The data:

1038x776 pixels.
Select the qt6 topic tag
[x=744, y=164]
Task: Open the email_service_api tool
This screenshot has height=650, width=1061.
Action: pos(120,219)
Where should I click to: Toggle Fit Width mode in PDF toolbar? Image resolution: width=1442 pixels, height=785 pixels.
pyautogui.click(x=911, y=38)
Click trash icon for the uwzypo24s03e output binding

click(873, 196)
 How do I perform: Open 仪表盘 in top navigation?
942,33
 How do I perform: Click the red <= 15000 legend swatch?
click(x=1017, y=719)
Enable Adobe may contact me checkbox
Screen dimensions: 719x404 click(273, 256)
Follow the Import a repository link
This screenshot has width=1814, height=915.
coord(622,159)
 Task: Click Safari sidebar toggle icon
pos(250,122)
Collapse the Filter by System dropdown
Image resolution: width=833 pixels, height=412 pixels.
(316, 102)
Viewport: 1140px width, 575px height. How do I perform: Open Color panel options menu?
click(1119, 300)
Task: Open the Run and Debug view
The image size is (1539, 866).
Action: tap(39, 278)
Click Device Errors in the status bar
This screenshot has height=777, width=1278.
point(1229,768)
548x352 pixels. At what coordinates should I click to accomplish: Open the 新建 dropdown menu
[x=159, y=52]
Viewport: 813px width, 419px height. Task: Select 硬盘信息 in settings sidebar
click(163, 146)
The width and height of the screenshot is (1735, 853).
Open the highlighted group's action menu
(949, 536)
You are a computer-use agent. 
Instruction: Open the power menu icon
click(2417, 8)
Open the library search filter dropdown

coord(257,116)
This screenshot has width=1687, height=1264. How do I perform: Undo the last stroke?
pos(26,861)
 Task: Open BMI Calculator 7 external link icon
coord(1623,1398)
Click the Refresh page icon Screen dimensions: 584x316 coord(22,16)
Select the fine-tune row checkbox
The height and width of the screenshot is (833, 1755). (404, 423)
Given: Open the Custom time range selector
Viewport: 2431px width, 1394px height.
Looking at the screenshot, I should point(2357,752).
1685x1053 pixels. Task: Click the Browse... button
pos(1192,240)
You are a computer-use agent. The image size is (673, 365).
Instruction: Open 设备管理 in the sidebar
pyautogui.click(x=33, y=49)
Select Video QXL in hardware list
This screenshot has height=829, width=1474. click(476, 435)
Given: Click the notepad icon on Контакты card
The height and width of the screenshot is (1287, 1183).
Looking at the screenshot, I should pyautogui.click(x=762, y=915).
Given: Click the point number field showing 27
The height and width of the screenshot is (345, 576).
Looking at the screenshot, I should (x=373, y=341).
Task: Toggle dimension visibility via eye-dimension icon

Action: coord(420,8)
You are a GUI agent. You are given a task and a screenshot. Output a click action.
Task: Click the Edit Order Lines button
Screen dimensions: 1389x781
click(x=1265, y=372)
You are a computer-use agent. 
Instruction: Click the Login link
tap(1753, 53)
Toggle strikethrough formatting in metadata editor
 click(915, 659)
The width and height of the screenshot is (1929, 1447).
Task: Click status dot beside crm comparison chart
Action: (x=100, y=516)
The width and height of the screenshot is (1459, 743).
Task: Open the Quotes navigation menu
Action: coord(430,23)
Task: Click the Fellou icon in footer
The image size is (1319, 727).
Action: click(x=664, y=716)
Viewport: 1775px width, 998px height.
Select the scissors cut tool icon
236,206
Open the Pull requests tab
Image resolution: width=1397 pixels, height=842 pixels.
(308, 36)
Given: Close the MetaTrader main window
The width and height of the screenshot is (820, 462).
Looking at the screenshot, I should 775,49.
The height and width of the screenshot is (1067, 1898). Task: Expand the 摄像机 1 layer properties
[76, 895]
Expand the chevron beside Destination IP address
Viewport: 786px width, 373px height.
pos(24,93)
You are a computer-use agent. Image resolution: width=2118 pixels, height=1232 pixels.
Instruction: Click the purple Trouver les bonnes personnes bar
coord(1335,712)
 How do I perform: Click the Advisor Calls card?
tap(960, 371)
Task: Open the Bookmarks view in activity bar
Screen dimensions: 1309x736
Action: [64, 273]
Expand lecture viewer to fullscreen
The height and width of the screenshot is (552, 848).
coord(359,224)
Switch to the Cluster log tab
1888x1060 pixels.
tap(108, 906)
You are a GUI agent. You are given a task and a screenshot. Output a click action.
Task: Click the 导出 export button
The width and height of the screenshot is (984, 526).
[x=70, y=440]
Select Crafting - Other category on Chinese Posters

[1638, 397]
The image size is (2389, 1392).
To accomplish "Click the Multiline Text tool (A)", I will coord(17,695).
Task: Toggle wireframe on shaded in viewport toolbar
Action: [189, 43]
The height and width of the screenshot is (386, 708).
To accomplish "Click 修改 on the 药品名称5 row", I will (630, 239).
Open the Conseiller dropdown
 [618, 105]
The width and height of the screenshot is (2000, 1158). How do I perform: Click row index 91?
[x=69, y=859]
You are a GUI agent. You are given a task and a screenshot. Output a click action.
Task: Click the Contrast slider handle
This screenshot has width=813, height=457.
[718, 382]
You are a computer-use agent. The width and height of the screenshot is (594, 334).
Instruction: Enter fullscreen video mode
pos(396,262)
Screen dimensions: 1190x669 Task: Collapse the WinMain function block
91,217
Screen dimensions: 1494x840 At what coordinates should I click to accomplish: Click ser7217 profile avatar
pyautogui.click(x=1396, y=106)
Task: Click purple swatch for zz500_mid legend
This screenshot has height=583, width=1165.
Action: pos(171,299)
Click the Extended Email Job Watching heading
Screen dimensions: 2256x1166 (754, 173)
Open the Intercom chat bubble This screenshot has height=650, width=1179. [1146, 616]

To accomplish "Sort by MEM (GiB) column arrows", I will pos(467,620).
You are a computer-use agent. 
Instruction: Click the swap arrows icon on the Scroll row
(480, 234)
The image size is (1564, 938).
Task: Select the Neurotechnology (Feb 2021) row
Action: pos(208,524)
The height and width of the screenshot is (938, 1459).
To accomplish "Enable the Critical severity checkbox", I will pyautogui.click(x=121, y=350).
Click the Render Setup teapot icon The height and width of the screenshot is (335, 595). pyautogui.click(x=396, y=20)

What to do:
From the data above, copy each line exactly.

Finished task:
1038x776 pixels.
Select the qt6 topic tag
[x=744, y=164]
Task: Open the email_service_api tool
This screenshot has height=650, width=1061.
Action: pos(120,219)
Where should I click to: Toggle Fit Width mode in PDF toolbar? Image resolution: width=1442 pixels, height=785 pixels.
pyautogui.click(x=911, y=38)
Click trash icon for the uwzypo24s03e output binding

click(873, 196)
 How do I perform: Open 仪表盘 in top navigation?
942,33
 How do I perform: Click the red <= 15000 legend swatch?
click(x=1017, y=719)
Enable Adobe may contact me checkbox
Screen dimensions: 719x404 click(273, 256)
Follow the Import a repository link
This screenshot has width=1814, height=915.
coord(622,159)
 Task: Click Safari sidebar toggle icon
pos(250,122)
Collapse the Filter by System dropdown
Image resolution: width=833 pixels, height=412 pixels.
(316, 102)
Viewport: 1140px width, 575px height. How do I perform: Open Color panel options menu?
click(1119, 300)
Task: Open the Run and Debug view
The image size is (1539, 866).
Action: tap(39, 278)
Click Device Errors in the status bar
This screenshot has height=777, width=1278.
point(1229,768)
548x352 pixels. At what coordinates should I click to accomplish: Open the 新建 dropdown menu
[x=159, y=52]
Viewport: 813px width, 419px height. Task: Select 硬盘信息 in settings sidebar
click(163, 146)
The width and height of the screenshot is (1735, 853).
Open the highlighted group's action menu
(949, 536)
You are a computer-use agent. 
Instruction: Open the power menu icon
click(2417, 8)
Open the library search filter dropdown

coord(257,116)
This screenshot has width=1687, height=1264. How do I perform: Undo the last stroke?
pos(26,861)
 Task: Open BMI Calculator 7 external link icon
coord(1623,1398)
Click the Refresh page icon Screen dimensions: 584x316 coord(22,16)
Select the fine-tune row checkbox
The height and width of the screenshot is (833, 1755). (404, 423)
Given: Open the Custom time range selector
Viewport: 2431px width, 1394px height.
Looking at the screenshot, I should point(2357,752).
1685x1053 pixels. Task: Click the Browse... button
pos(1192,240)
You are a computer-use agent. The image size is (673, 365).
Instruction: Open 设备管理 in the sidebar
pyautogui.click(x=33, y=49)
Select Video QXL in hardware list
This screenshot has height=829, width=1474. click(476, 435)
Given: Click the notepad icon on Контакты card
The height and width of the screenshot is (1287, 1183).
Looking at the screenshot, I should pyautogui.click(x=762, y=915).
Given: Click the point number field showing 27
The height and width of the screenshot is (345, 576).
Looking at the screenshot, I should (x=373, y=341).
Task: Toggle dimension visibility via eye-dimension icon

Action: coord(420,8)
You are a GUI agent. You are given a task and a screenshot. Output a click action.
Task: Click the Edit Order Lines button
Screen dimensions: 1389x781
click(x=1265, y=372)
You are a computer-use agent. 
Instruction: Click the Login link
tap(1753, 53)
Toggle strikethrough formatting in metadata editor
 click(915, 659)
The width and height of the screenshot is (1929, 1447).
Task: Click status dot beside crm comparison chart
Action: (x=100, y=516)
The width and height of the screenshot is (1459, 743).
Task: Open the Quotes navigation menu
Action: coord(430,23)
Task: Click the Fellou icon in footer
The image size is (1319, 727).
Action: click(x=664, y=716)
Viewport: 1775px width, 998px height.
Select the scissors cut tool icon
236,206
Open the Pull requests tab
Image resolution: width=1397 pixels, height=842 pixels.
(308, 36)
Given: Close the MetaTrader main window
The width and height of the screenshot is (820, 462).
Looking at the screenshot, I should 775,49.
The height and width of the screenshot is (1067, 1898). Task: Expand the 摄像机 1 layer properties
[76, 895]
Expand the chevron beside Destination IP address
Viewport: 786px width, 373px height.
pos(24,93)
You are a computer-use agent. Image resolution: width=2118 pixels, height=1232 pixels.
Instruction: Click the purple Trouver les bonnes personnes bar
coord(1335,712)
 How do I perform: Click the Advisor Calls card?
tap(960, 371)
Task: Open the Bookmarks view in activity bar
Screen dimensions: 1309x736
Action: [64, 273]
Expand lecture viewer to fullscreen
The height and width of the screenshot is (552, 848).
coord(359,224)
Switch to the Cluster log tab
1888x1060 pixels.
tap(108, 906)
You are a GUI agent. You are given a task and a screenshot. Output a click action.
Task: Click the 导出 export button
The width and height of the screenshot is (984, 526).
[x=70, y=440]
Select Crafting - Other category on Chinese Posters

[1638, 397]
The image size is (2389, 1392).
To accomplish "Click the Multiline Text tool (A)", I will coord(17,695).
Task: Toggle wireframe on shaded in viewport toolbar
Action: [189, 43]
The height and width of the screenshot is (386, 708).
To accomplish "Click 修改 on the 药品名称5 row", I will (630, 239).
Open the Conseiller dropdown
 [618, 105]
The width and height of the screenshot is (2000, 1158). How do I perform: Click row index 91?
[x=69, y=859]
You are a GUI agent. You are given a task and a screenshot. Output a click action.
Task: Click the Contrast slider handle
This screenshot has width=813, height=457.
[718, 382]
You are a computer-use agent. The width and height of the screenshot is (594, 334).
Instruction: Enter fullscreen video mode
pos(396,262)
Screen dimensions: 1190x669 Task: Collapse the WinMain function block
91,217
Screen dimensions: 1494x840 At what coordinates should I click to accomplish: Click ser7217 profile avatar
pyautogui.click(x=1396, y=106)
Task: Click purple swatch for zz500_mid legend
This screenshot has height=583, width=1165.
Action: pos(171,299)
Click the Extended Email Job Watching heading
Screen dimensions: 2256x1166 (754, 173)
Open the Intercom chat bubble This screenshot has height=650, width=1179. [1146, 616]

To accomplish "Sort by MEM (GiB) column arrows", I will pos(467,620).
You are a computer-use agent. 
Instruction: Click the swap arrows icon on the Scroll row
(480, 234)
The image size is (1564, 938).
Task: Select the Neurotechnology (Feb 2021) row
Action: pos(208,524)
The height and width of the screenshot is (938, 1459).
To accomplish "Enable the Critical severity checkbox", I will pyautogui.click(x=121, y=350).
Click the Render Setup teapot icon The height and width of the screenshot is (335, 595). pyautogui.click(x=396, y=20)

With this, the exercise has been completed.